■ **INFORMATION**
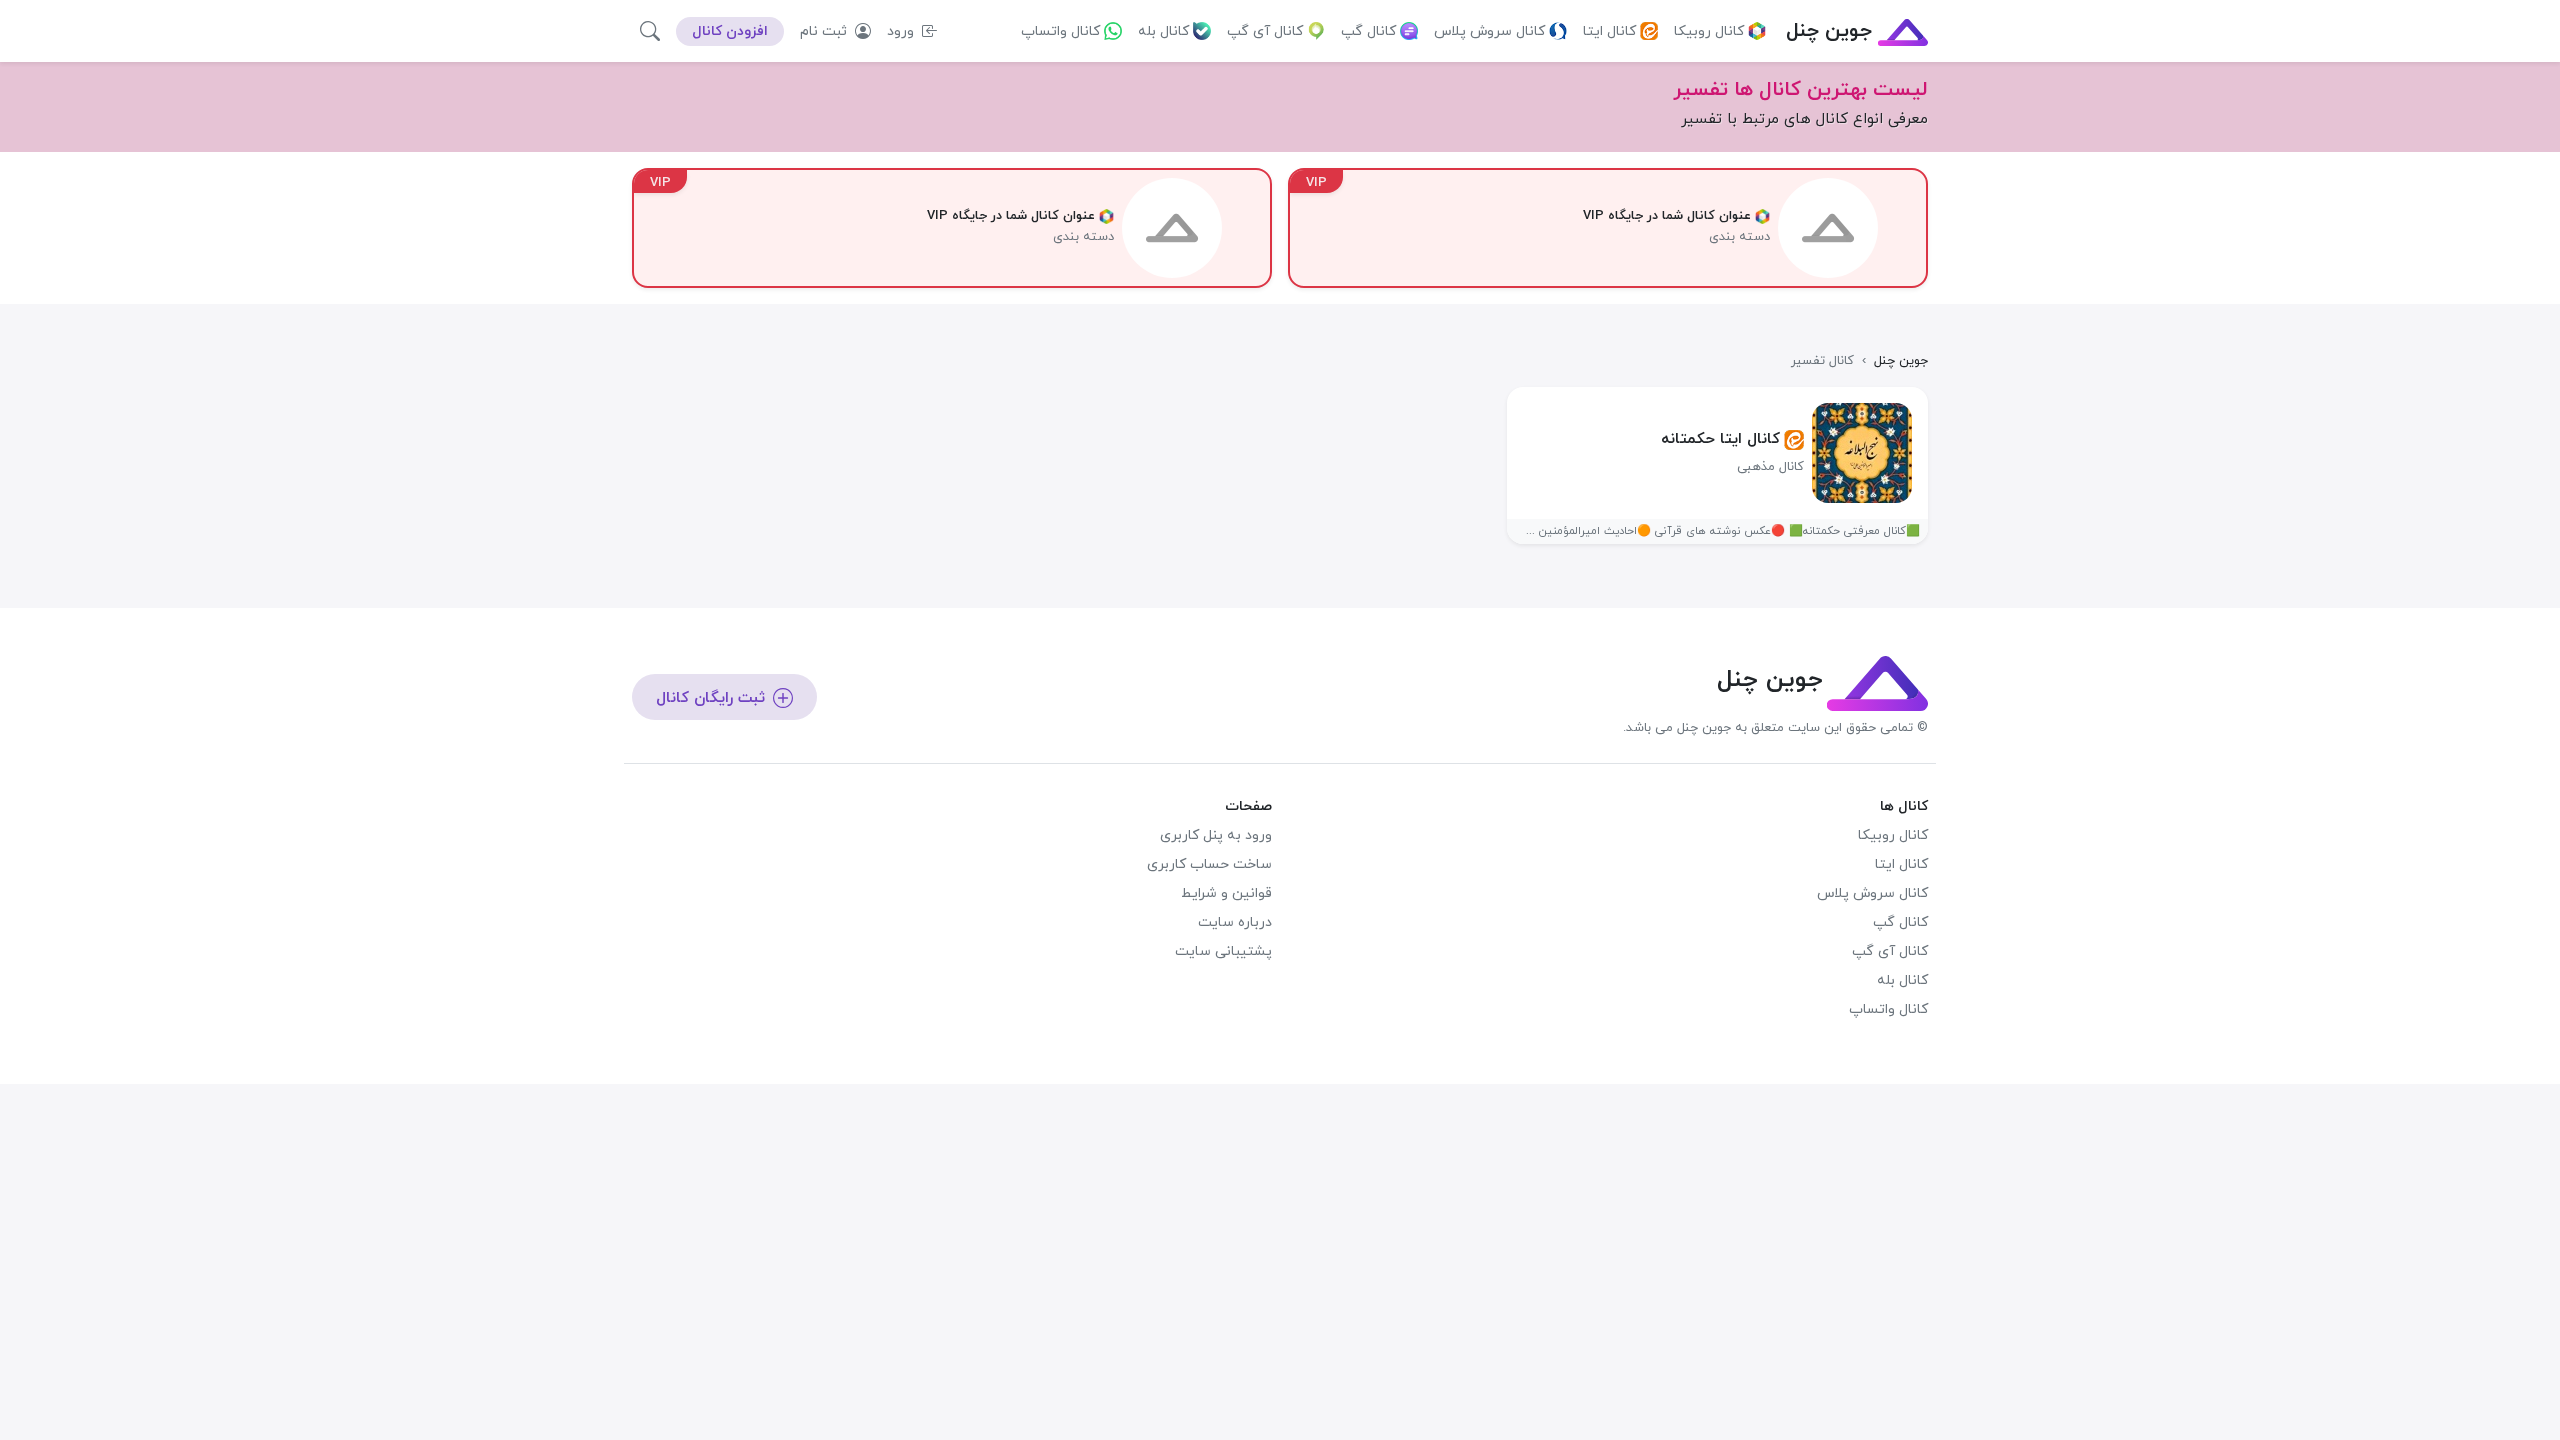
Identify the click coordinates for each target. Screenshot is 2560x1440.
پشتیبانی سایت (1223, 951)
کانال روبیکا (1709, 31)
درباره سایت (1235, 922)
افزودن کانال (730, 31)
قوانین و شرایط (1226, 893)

■ **TASK TO CARRY OUT**
What's needed is a word-for-word copy of the lines from the one holding "پشتیبانی سایت (1223, 951)" through the final line of the data.

■ **SOLUTION**
پشتیبانی سایت (1223, 951)
کانال روبیکا (1709, 31)
درباره سایت (1235, 922)
افزودن کانال (730, 31)
قوانین و شرایط (1226, 893)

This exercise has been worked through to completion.